Comedians have their moment, seem invincible ... and then the power ebbs away. Eddie Murphy was one of the biggest stars of the 1980s, and then some time around "Harlem Nights" (1989), the graph started pointing downward. Jim Carrey was huge in the 1990s, but the formula began to go stale with "Bruce Almighty" (2003). The public discovers someone, sees him or her (usually him) as the embodiment of some previously unknown truth about people or human nature. And then eventually that interest is satiated, and the comedian must either fade or innovate.
In the 1990s, Adam Sandler was one of the exemplars of the Disturbed Idiot genre - a popular comedy subtype that also included Carrey, Pauly Shore and Tom Green. But since then, Sandler has branched out into semi-dramatic roles, including this summer's "Funny People," while Carrey hasn't quite found his next move. Shore and Green have faded to the margins.
Eventually, everyone falls out of fashion. Chaplin lost his popularity in the late 1940s, and Keaton was considered a has-been long before he turned 40. Keaton had to be completely rediscovered in the '50s and '60s, while Chaplin had to be, at the very least, reappreciated in the 1970s. But when fans and scholars went back and saw the work, there was great comedy there to see. The jokes held up.
Right now, Murphy and Robin Williams are somewhat out of fashion. But I think Murphy's concert movies, "Delirious" and "Raw," will stand the test of time, and so will "48 Hrs." and "The Nutty Professor." As for Williams, he has definitely done work that will last, though I suspect he might very well be best appreciated as an actor with a funny streak, rather than as a straight-up comedian.

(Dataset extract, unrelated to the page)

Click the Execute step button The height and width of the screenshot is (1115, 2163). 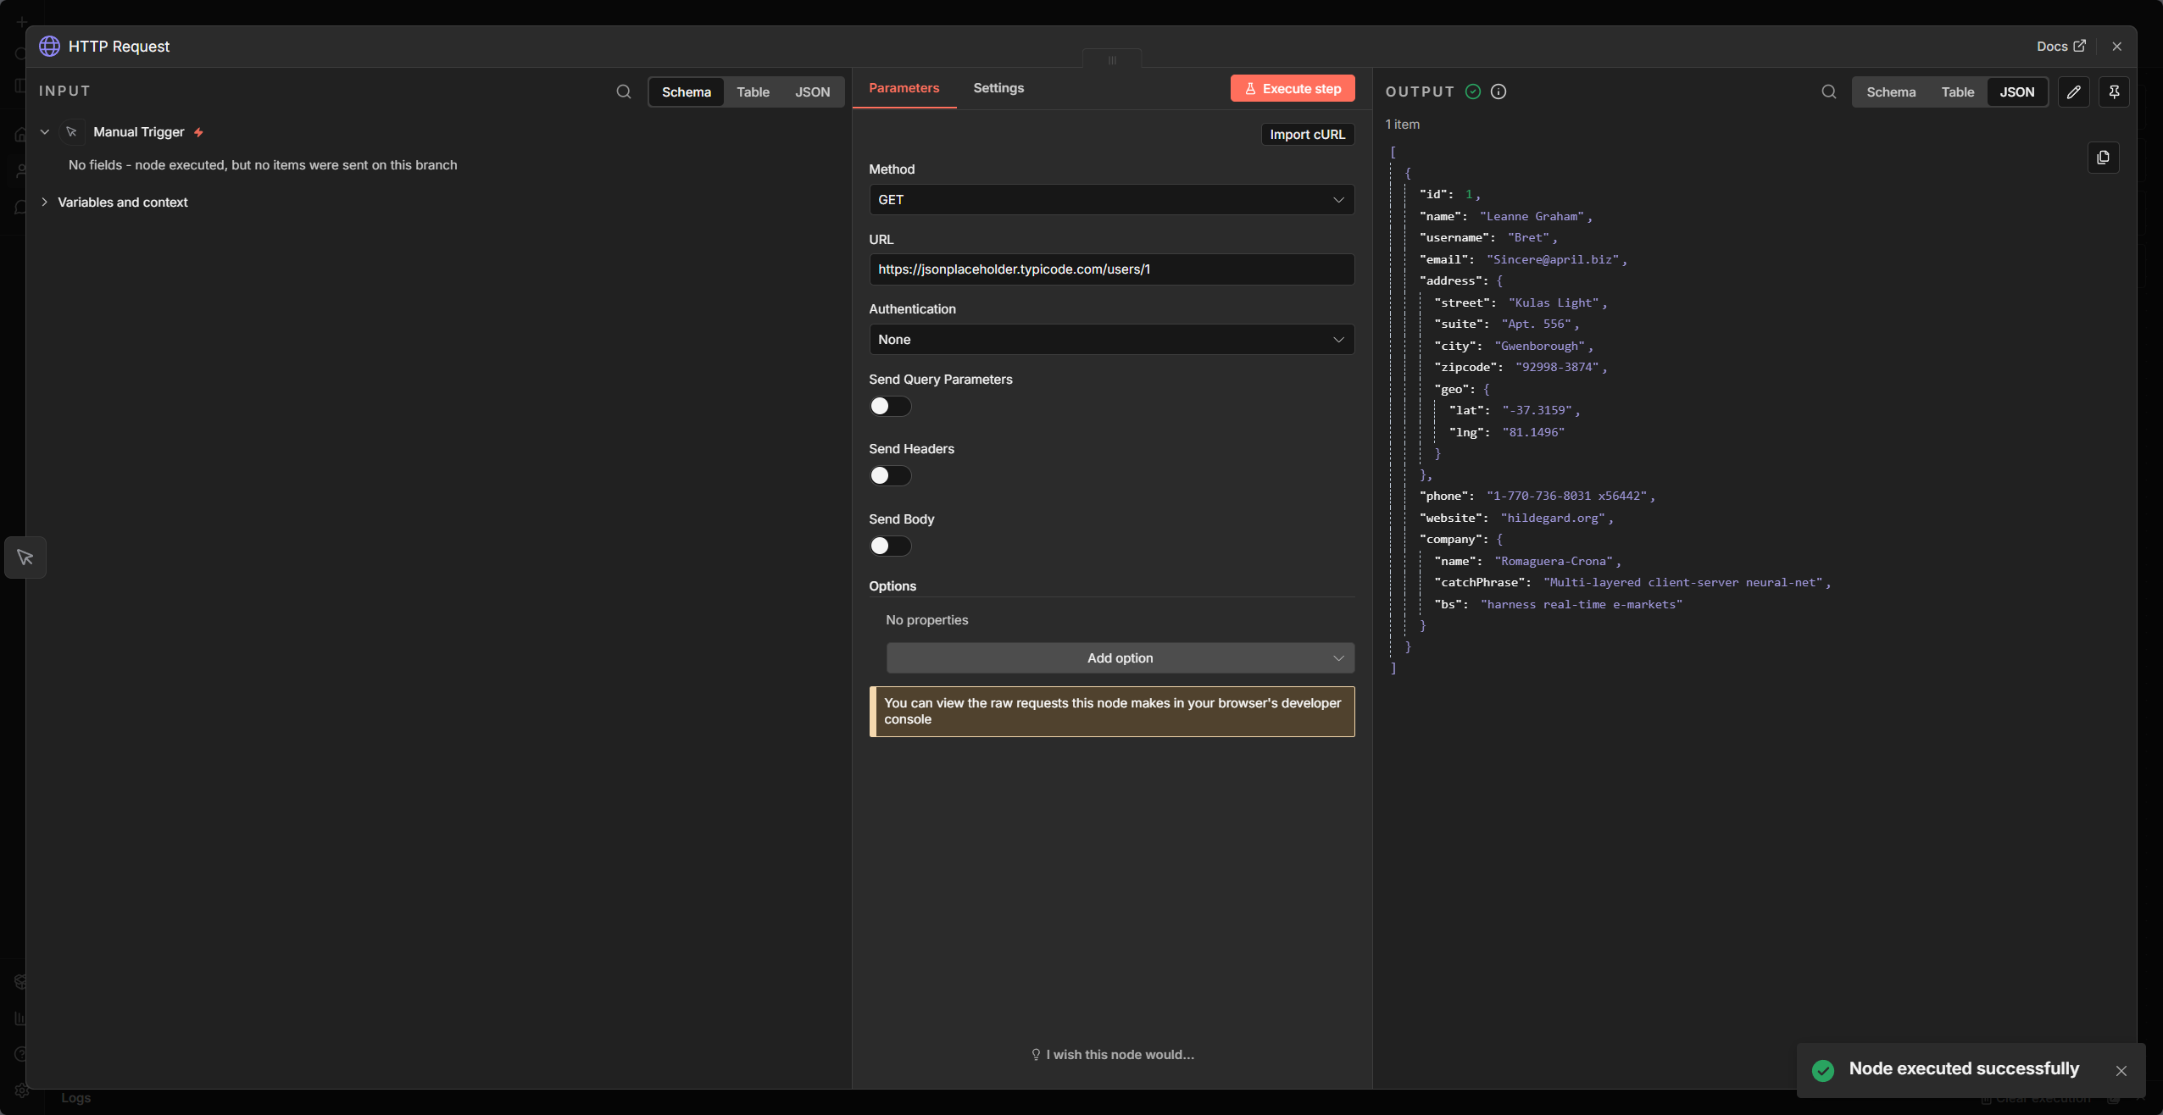tap(1293, 89)
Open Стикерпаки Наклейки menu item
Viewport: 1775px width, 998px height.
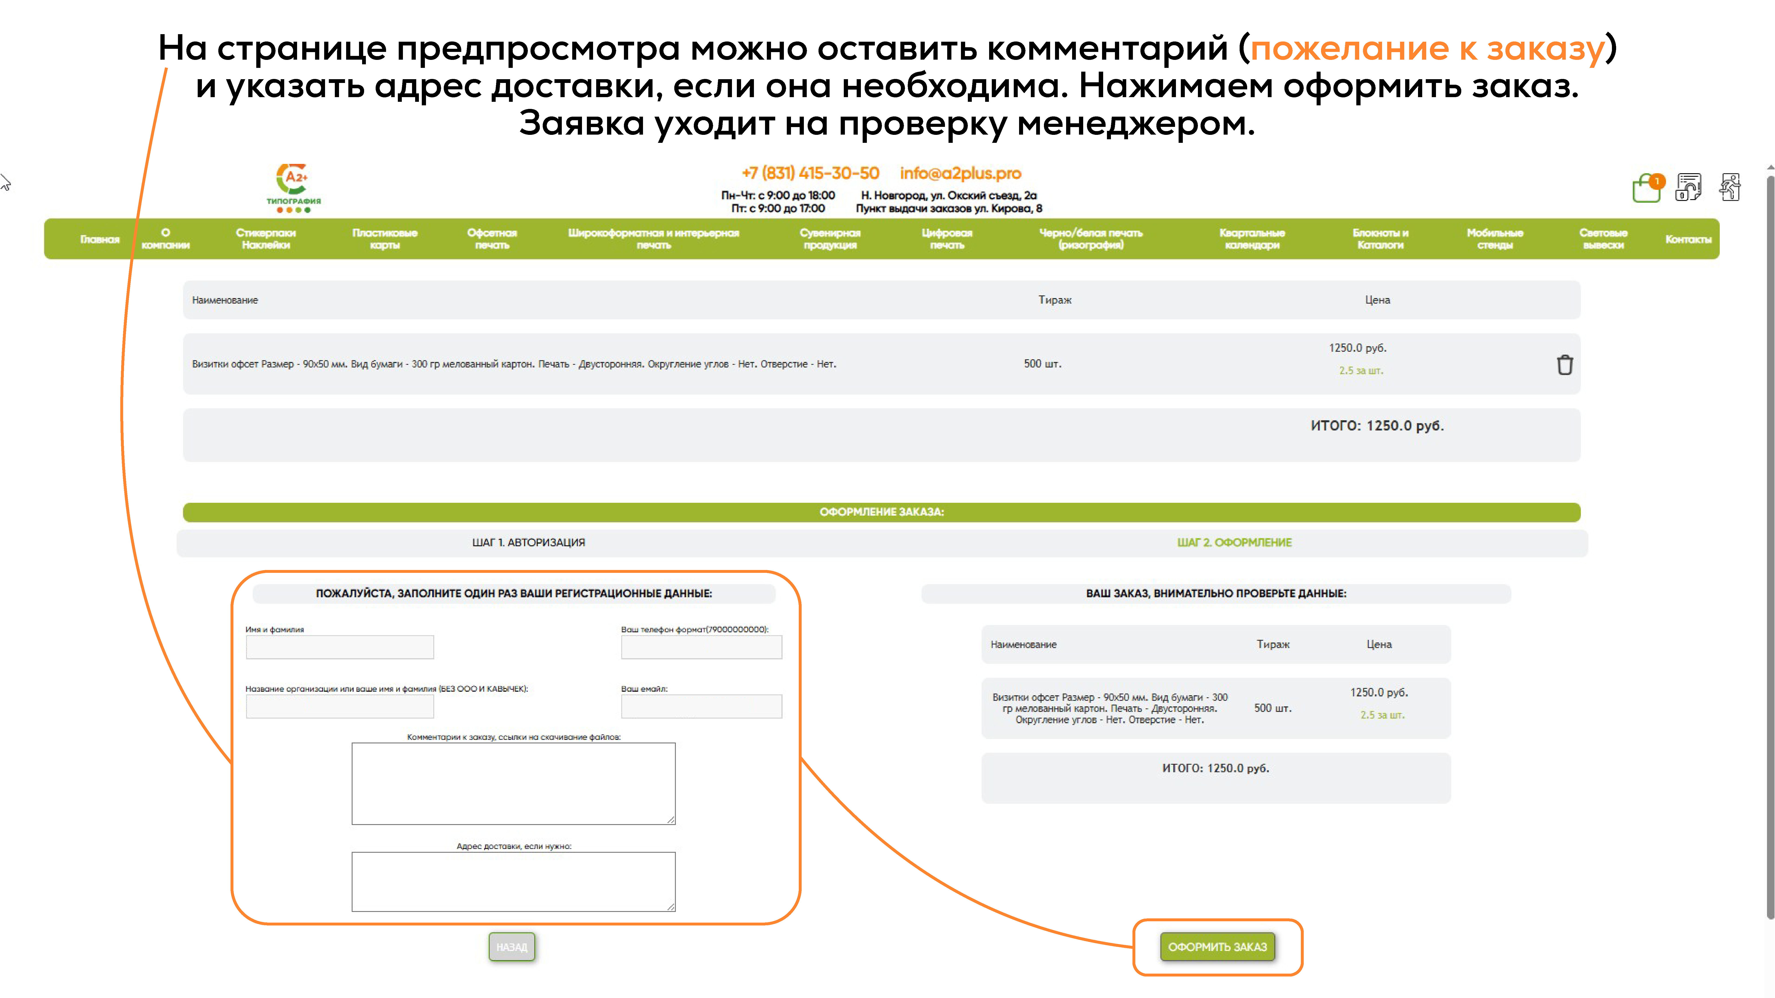point(266,239)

I could have mentioned "Beverly Hills Cop" among the Murphy movies, but I chose not to because he's cool in that movie. And coolness is so tied up with an era's misconceptions and fleeting assumptions that it puts a sell-by date on comedy, which curdles in the absence of lasting truths.

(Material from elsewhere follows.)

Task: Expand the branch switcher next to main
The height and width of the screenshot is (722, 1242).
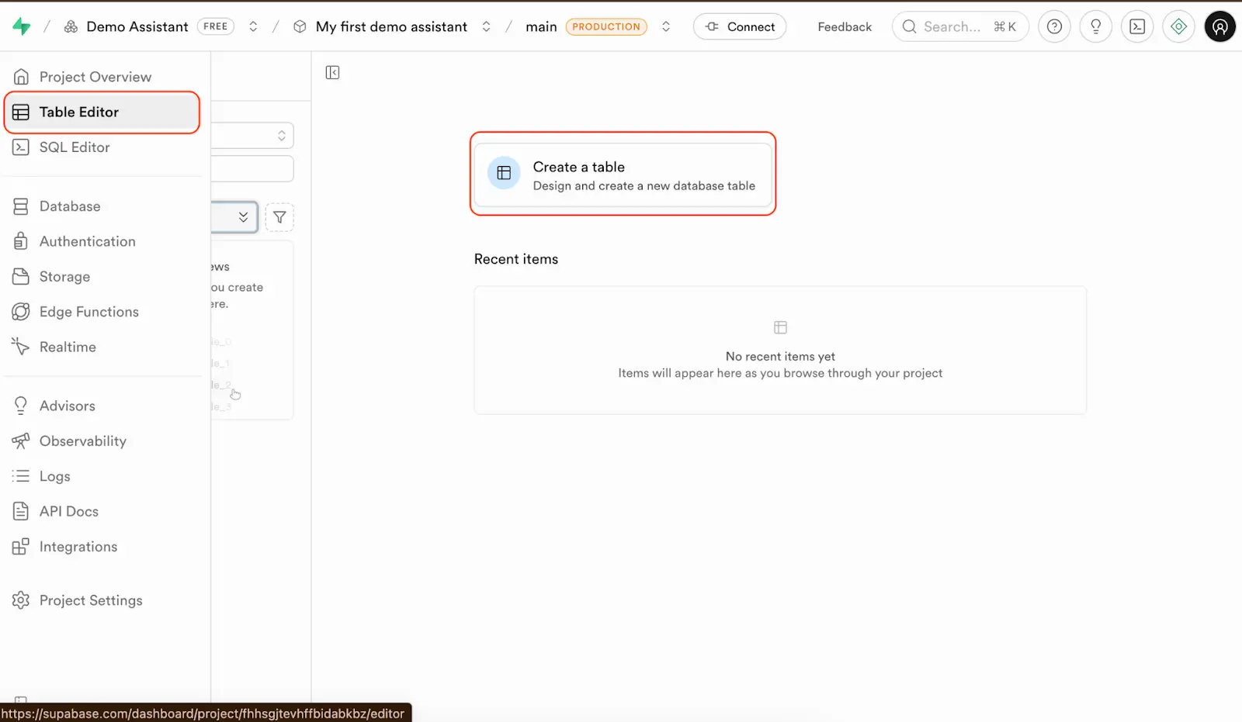Action: (x=666, y=26)
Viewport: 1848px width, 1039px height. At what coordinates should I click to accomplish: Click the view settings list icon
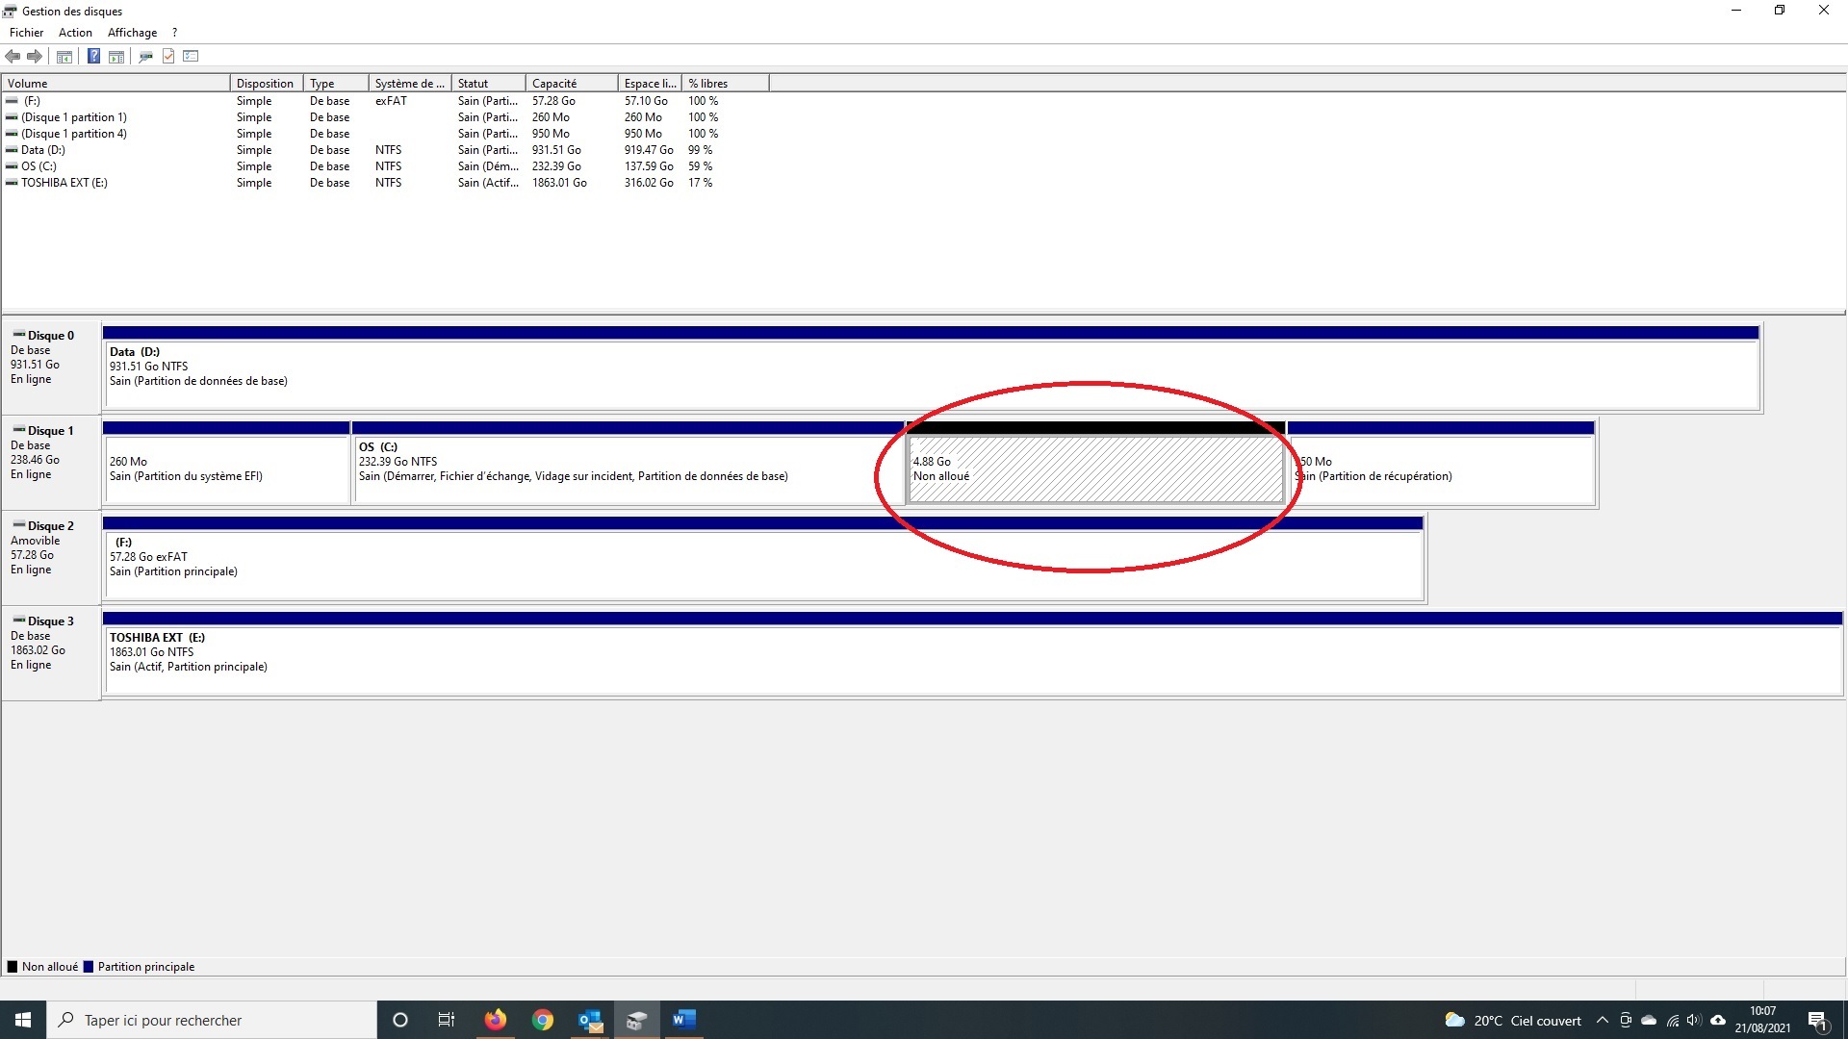click(x=191, y=57)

Among the women, something honest and perceptive - some timeless understanding of human nature - is present in the work of Lily Tomlin, Bette Midler and Goldie Hawn. They have their place in the Funny Lady pantheon (ruled to this day, by Jean Harlow, Carole Lombard and Lucille Ball). Speaking of "Funny Lady," is there anything less funny than a Barbra Streisand movie from the 1970s?
Of the screen comedians dominating movies today, four stand out: Will Ferrell, Ben Stiller, Steve Carell and Seth Rogen. Ferrell is the most naturally funny, but he has to guard against vanity, which was Murphy's problem in his heyday.
Carell and Stiller are both good comic actors. Their challenge is to find material worthy of them and not succumb to the lure of ephemeral fluff, such as "Get Smart" (Carell) and "Night at the Museum" (Stiller).
In a way, Rogen is the most exciting of all of them, because despite being very young - 26 - he has not let fame go to his head. So far. His work is versatile, honest, without vanity and very funny. He just might have it within him to be great, but getting there won't be easy.
More than anything, doing lasting work as a screen comedian requires an invincible vision of oneself and the world. It's a kind of confidence that, from the outside, might easily be mistaken for insecurity - a self-understanding and skepticism utterly impervious to success or praise.
The other day I was flicking around the dial and watched 20 minutes of Bill Murray in "Stripes" (1981). It was so clear: Whatever misconceptions people were walking around with 28 years ago, Murray was immune to them. Whatever vain assumptions were in the air, Murray wasn't buying them. Everything he did in that film was true to who that guy was. There were silly jokes, but no cheap jokes. The guy would not lie.
And he hasn't lied since.
That's how you do work that lasts. That's how you become a great comedian.